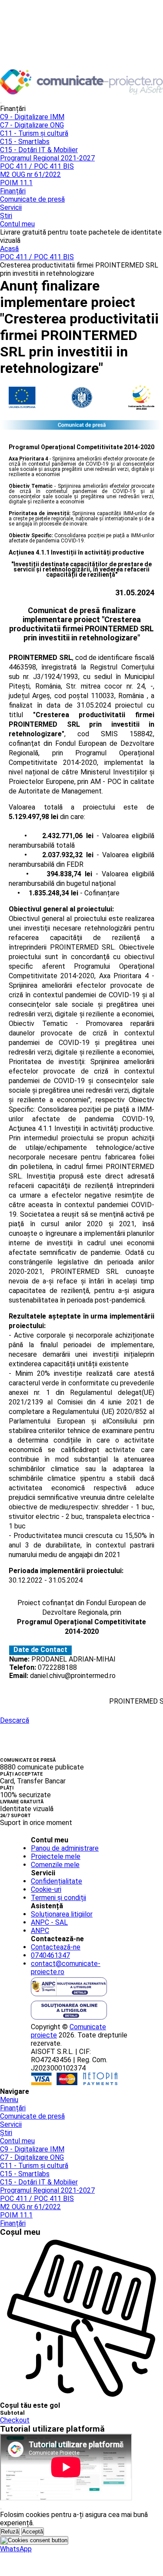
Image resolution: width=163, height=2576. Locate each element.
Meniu (9, 2100)
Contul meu (17, 224)
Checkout (15, 2420)
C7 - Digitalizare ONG (32, 125)
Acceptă (32, 2531)
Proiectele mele (55, 1856)
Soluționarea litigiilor (62, 1914)
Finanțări (13, 191)
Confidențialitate (56, 1881)
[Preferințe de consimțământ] (34, 2540)
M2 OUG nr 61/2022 (30, 174)
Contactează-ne (55, 1947)
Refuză (10, 2531)
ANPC (40, 1930)
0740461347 (50, 1955)
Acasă (9, 249)
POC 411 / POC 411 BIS (37, 166)
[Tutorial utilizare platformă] (1, 103)
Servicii (11, 207)
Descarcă (14, 1720)
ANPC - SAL (49, 1922)
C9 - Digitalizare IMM (32, 117)
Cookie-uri (46, 1889)
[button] (16, 2549)
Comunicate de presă (32, 199)
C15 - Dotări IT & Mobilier (39, 150)
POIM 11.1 (16, 183)
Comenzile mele (55, 1865)
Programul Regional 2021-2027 (47, 158)
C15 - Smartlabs (25, 141)
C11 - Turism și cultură (34, 133)
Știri (6, 216)
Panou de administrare (65, 1848)
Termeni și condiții (58, 1898)
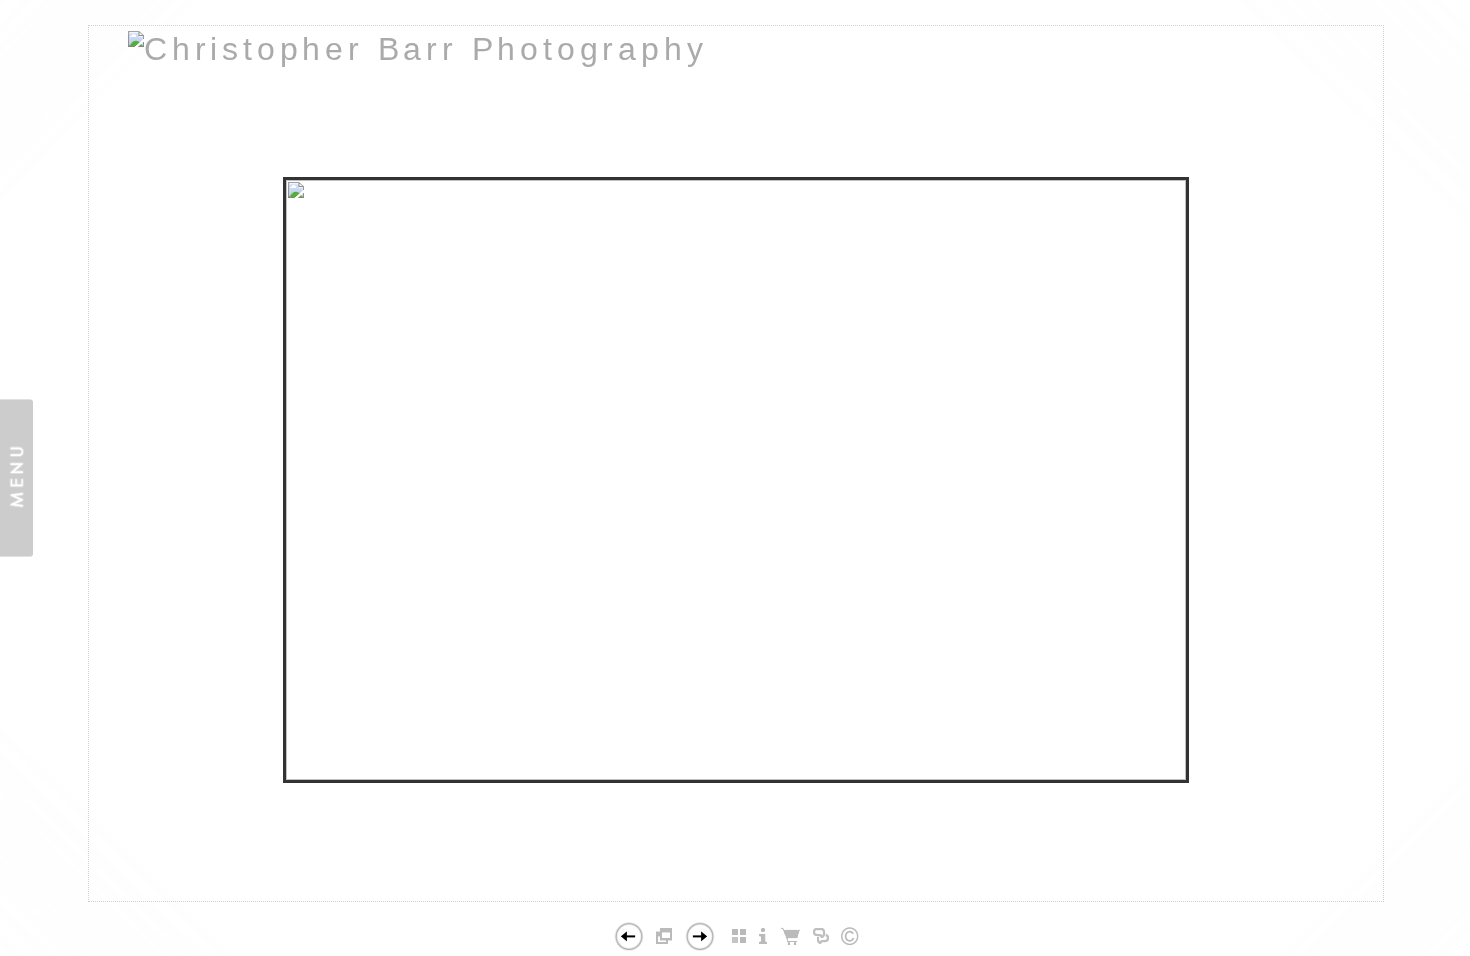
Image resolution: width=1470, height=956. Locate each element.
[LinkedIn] (727, 893)
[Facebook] (706, 893)
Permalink (785, 885)
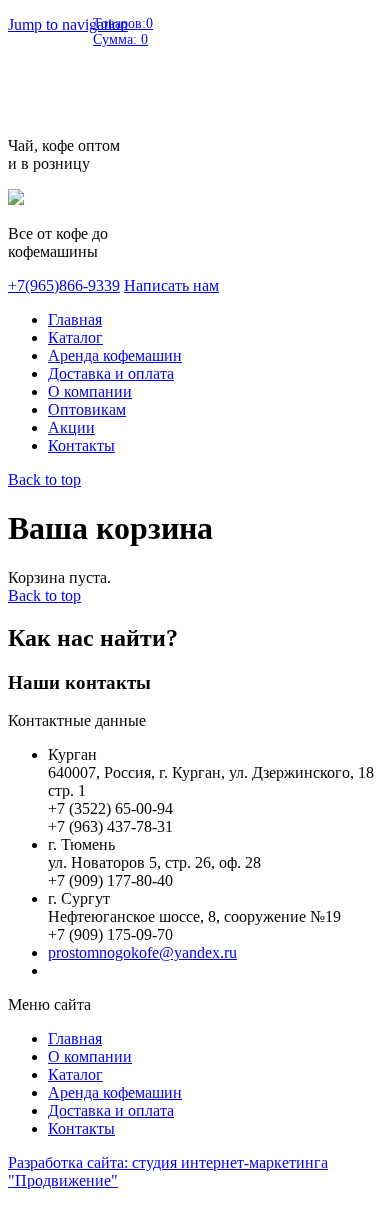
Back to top (44, 479)
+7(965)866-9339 (64, 285)
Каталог (75, 337)
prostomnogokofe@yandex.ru (142, 952)
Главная (75, 319)
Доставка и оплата (111, 373)
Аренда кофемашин (115, 355)
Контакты (81, 445)
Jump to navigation (68, 24)
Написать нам (171, 285)
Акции (71, 427)
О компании (90, 391)
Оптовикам (87, 409)
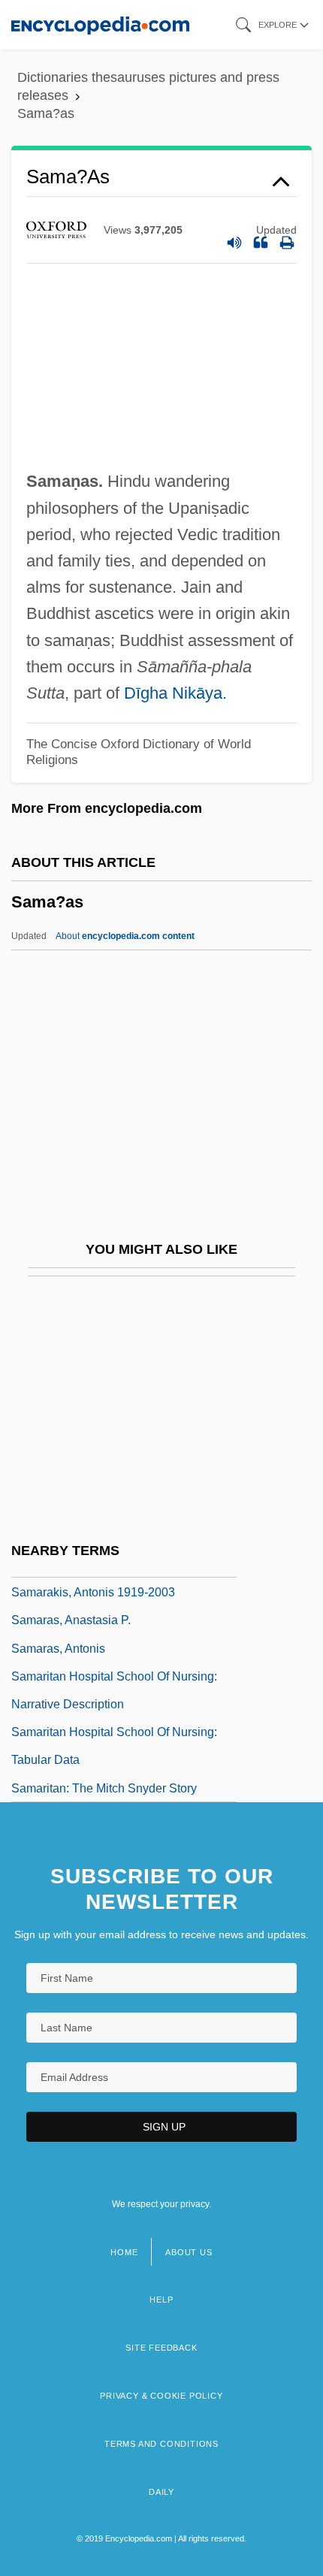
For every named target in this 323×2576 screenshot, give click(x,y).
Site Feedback (161, 2347)
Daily (161, 2491)
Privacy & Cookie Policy (161, 2395)
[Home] (100, 24)
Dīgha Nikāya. (175, 693)
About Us (188, 2252)
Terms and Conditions (161, 2443)
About (125, 936)
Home (123, 2252)
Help (161, 2299)
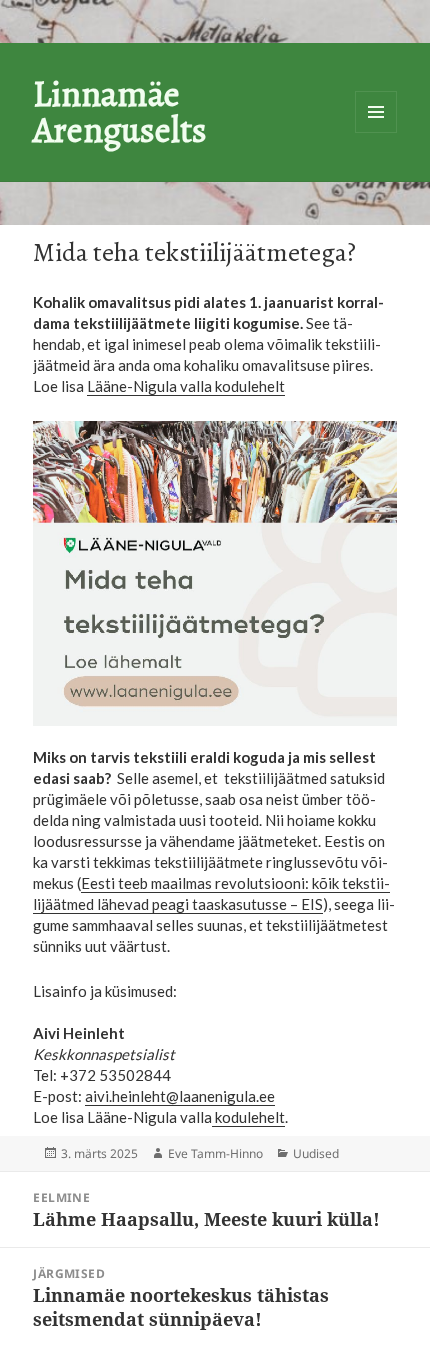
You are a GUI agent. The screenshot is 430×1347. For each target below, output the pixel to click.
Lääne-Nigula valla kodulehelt (186, 386)
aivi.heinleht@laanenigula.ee (180, 1096)
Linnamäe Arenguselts (120, 111)
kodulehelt (248, 1117)
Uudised (316, 1153)
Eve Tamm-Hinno (215, 1153)
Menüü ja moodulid (376, 112)
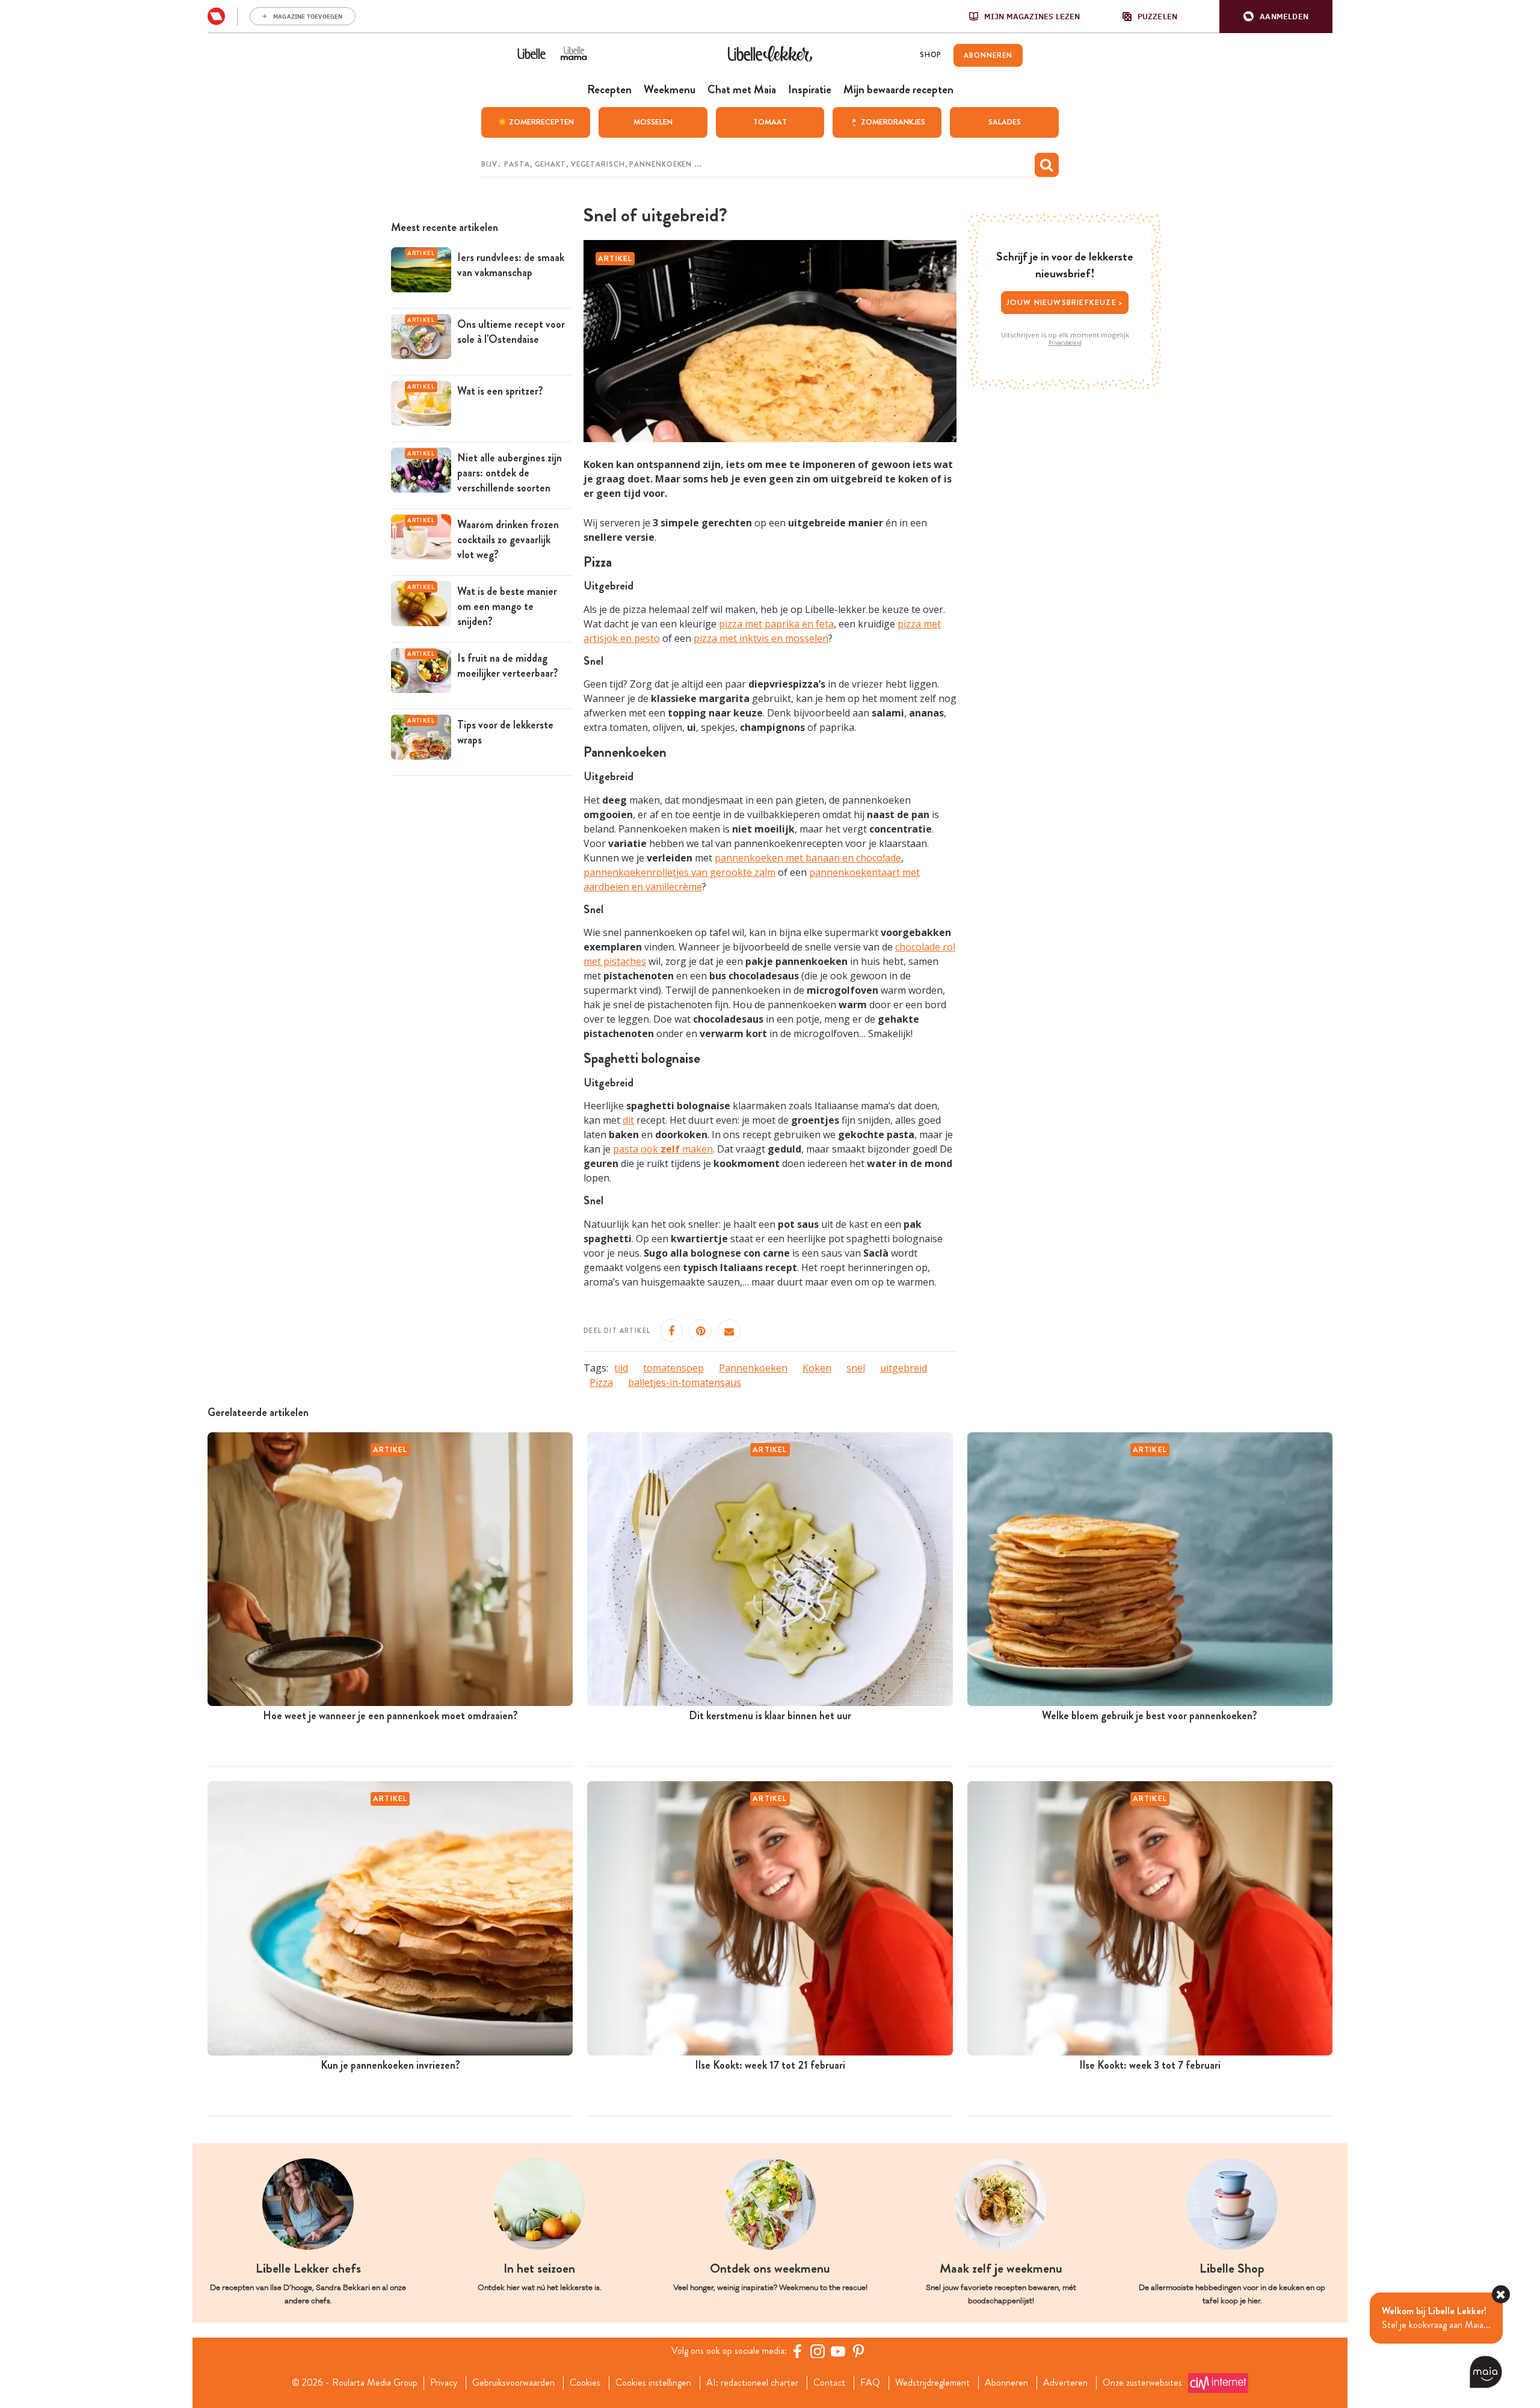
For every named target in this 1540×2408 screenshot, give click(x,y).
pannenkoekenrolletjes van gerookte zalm (679, 872)
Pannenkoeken (753, 1368)
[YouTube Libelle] (838, 2351)
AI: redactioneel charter (752, 2382)
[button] (1275, 16)
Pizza (601, 1382)
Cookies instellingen (653, 2382)
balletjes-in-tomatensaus (684, 1382)
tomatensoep (673, 1368)
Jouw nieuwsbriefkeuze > (1065, 302)
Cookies (585, 2382)
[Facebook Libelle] (797, 2351)
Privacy (443, 2382)
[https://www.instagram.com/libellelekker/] (817, 2351)
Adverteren (1065, 2382)
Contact (829, 2382)
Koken (816, 1368)
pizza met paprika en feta (776, 623)
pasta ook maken (663, 1149)
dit (628, 1120)
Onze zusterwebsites (1142, 2382)
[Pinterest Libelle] (858, 2351)
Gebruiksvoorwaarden (513, 2382)
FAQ (870, 2382)
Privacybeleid (1065, 342)
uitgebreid (903, 1368)
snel (855, 1368)
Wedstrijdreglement (932, 2382)
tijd (621, 1368)
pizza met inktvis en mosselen (761, 638)
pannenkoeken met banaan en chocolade (808, 857)
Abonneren (1006, 2382)
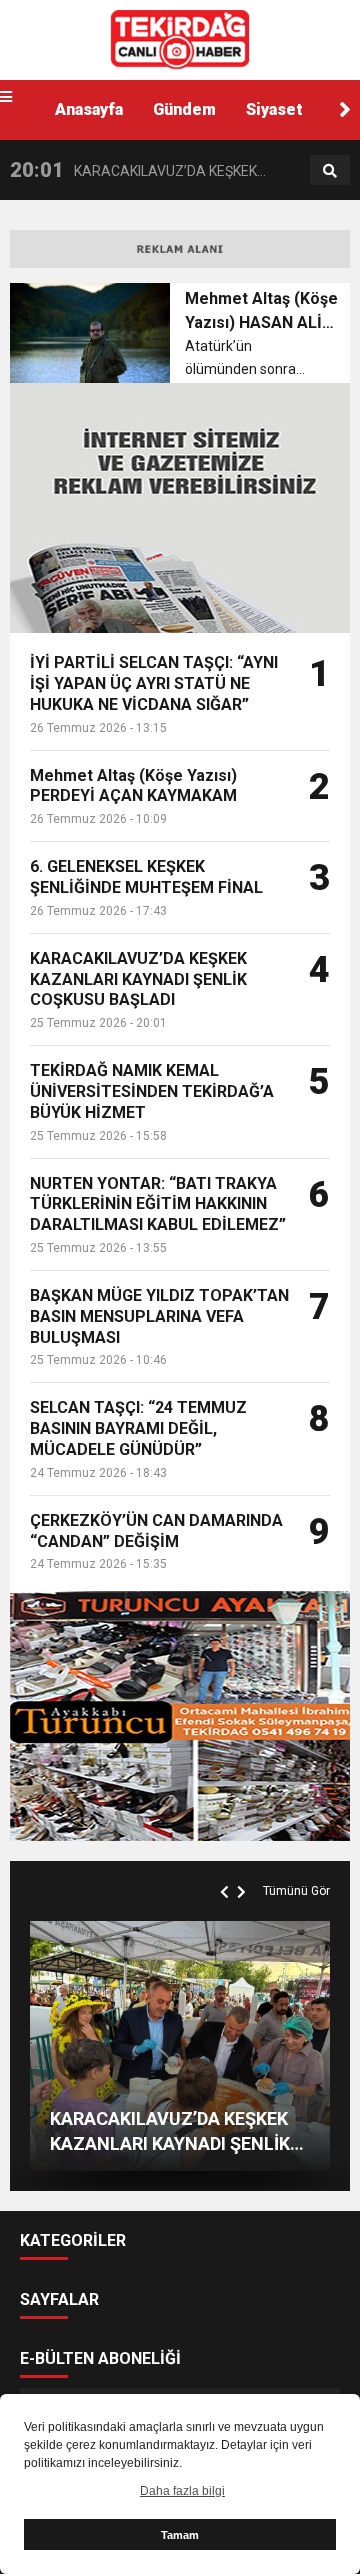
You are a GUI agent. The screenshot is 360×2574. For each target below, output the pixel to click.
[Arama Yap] (330, 171)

········

When you reach the line containing "C15 - Smartlabs (25, 141)" in the entries above, begin restating word for word, and stop once the line containing "pannenkoeken met banaan" has been given. Omit the pictures.

C15 - Smartlabs (25, 141)
C11 - Turism și cultură (34, 133)
Știri (6, 216)
Panou de administrare (65, 1848)
Termeni și condiții (58, 1898)
Image resolution: width=1470, height=956. Locate each element.
[LinkedIn] (727, 893)
[Facebook] (706, 893)
Permalink (785, 885)
Back to top (44, 479)
+7(965)866-9339 (64, 285)
Каталог (75, 337)
prostomnogokofe@yandex.ru (142, 952)
Главная (75, 319)
Доставка и оплата (111, 373)
Аренда кофемашин (115, 355)
Контакты (81, 445)
Jump to navigation (68, 24)
Написать нам (171, 285)
Акции (71, 427)
О компании (90, 391)
Оптовикам (87, 409)
For every named target in this 323×2576 screenshot, give click(x,y).
Site Feedback (161, 2347)
Daily (161, 2491)
Privacy & Cookie Policy (161, 2395)
[Home] (100, 24)
Dīgha Nikāya. (175, 693)
About Us (188, 2252)
Terms and Conditions (161, 2443)
About (125, 936)
Home (123, 2252)
Help (161, 2299)
You are a GUI agent. The screenshot is 430×1347. For each target below, output the pixel to click.
Lääne-Nigula valla kodulehelt (186, 386)
aivi.heinleht@laanenigula.ee (180, 1096)
Linnamäe Arenguselts (120, 111)
kodulehelt (248, 1117)
Uudised (316, 1153)
Eve Tamm-Hinno (215, 1153)
Menüü ja moodulid (376, 112)
For every named target in this 1540×2408 screenshot, give click(x,y).
pannenkoekenrolletjes van gerookte zalm (679, 872)
Pannenkoeken (753, 1368)
[YouTube Libelle] (838, 2351)
AI: redactioneel charter (752, 2382)
[button] (1275, 16)
Pizza (601, 1382)
Cookies instellingen (653, 2382)
balletjes-in-tomatensaus (684, 1382)
tomatensoep (673, 1368)
Jouw nieuwsbriefkeuze > (1065, 302)
Cookies (585, 2382)
[Facebook Libelle] (797, 2351)
Privacy (443, 2382)
[https://www.instagram.com/libellelekker/] (817, 2351)
Adverteren (1065, 2382)
Contact (829, 2382)
Koken (816, 1368)
pizza met paprika en feta (776, 623)
pasta ook maken (663, 1149)
dit (628, 1120)
Onze zusterwebsites (1142, 2382)
[Pinterest Libelle] (858, 2351)
Gebruiksvoorwaarden (513, 2382)
FAQ (870, 2382)
Privacybeleid (1065, 342)
uitgebreid (903, 1368)
snel (855, 1368)
Wedstrijdreglement (932, 2382)
tijd (621, 1368)
pizza met inktvis en mosselen (761, 638)
pannenkoeken met banaan en chocolade (808, 857)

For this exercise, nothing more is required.